To begin with, the stone would have been knocked into shape using a hard, percussive hammer-like instrument, perhaps a pebble. The thinner, finer flakes would have been removed using a softer material such as bone or antler – you can really see the affect of that across the surface of the object.

Neanderthals are fascinating. They shared a common ancestor with us, yet they were an evolutionary dead-end and died out sometime after anatomically modern humans like ourselves entered Britain. It’s a very strange sensation to look at a tool made by a Neanderthal and consider that it was essentially made by a different species.

A lot of work has been done about the ways Neanderthals’ brains may have worked, and it is now thought that they had the capacity to express themselves through song. I’ve been working with a local composer, Simon Thorne, who has picked up on this idea and created a soundscape to play in the museum’s Origins gallery, in the area where we display the hand axe.

The idea was to provide an imagined landscape of what sounds a Neanderthal may have both made and heard, and I know Simon gained a certain amount of inspiration from handling this axe and visiting the caves like the one in which it was discovered."


Gordon said...

What we're going to do right here is go back,way back,back into time.

chris johnson said...

There is a photo on the museum site showing Elizabeth holding the axe. It is much bigger than the Neanderthal "hand axes" I have handled. I wonder why she sounds so sure of the dating.

Actually one of the puzzles around Neanderthals are why their tools are so small and fine while they were a big strong people.
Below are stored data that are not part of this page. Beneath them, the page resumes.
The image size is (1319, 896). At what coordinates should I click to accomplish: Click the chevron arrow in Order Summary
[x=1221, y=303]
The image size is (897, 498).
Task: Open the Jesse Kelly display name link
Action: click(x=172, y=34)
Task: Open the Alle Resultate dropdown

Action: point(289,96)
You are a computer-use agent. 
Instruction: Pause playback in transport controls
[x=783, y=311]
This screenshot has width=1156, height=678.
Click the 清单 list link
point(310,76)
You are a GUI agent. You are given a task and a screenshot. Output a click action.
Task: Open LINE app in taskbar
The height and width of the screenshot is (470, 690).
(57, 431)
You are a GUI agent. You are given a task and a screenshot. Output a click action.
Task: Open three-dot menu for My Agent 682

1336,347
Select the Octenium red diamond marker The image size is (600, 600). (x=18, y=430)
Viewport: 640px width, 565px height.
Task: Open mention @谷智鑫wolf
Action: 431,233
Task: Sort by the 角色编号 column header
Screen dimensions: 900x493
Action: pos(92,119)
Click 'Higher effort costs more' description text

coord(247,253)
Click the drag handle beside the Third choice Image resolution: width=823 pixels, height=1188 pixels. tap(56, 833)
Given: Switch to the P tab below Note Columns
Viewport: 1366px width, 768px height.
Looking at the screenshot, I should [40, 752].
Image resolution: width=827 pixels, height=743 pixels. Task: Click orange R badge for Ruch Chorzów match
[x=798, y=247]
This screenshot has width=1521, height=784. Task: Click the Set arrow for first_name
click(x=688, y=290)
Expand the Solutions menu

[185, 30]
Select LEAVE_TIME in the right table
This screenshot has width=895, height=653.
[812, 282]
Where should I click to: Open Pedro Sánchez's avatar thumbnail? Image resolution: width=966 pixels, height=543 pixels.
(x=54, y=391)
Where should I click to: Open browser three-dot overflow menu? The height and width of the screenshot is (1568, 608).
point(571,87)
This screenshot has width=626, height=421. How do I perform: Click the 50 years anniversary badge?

I am also curious why she thinks neanderthal tools tend to be beautifully crafted. Nearly everything I have seen gives the impression of being opportunistically gathered and quickly fashioned for functionality, e.g. for harvesting a kill.

Her point about Neanderthals having died out is open for discussion with DNA evidence suggesting a few percent Neanderthal in all western europeans today, about half what it was in the mesolithic. Quite likely that Neanderthal and homo sapiens merged.

chris johnson said...

I sent a comment through a couple of days ago. Did you get it?

Gordon said...

He must have been in such a rush to get to the Eisteddfod he left his axe behind.

TonyH said...

'Boffin* looks to Wales for Neanderthal blood - Wales Online' [mentions the so - called "Neanderthal twins" of the 19th Century from near Strata Florida and Tregaron].>NewsWalesNews

* an Oxford University PhD academic of some repute

Does anyone recall the appearance of the Arsenal defenders of the George Graham era? Sturdy chaps, didn't say much. Action spoke louder than words.

BRIAN JOHN said...

That's an ancient article, Tony! From 2006.......... hooray for the good people of Tregaron...... and whatever happened to boffins?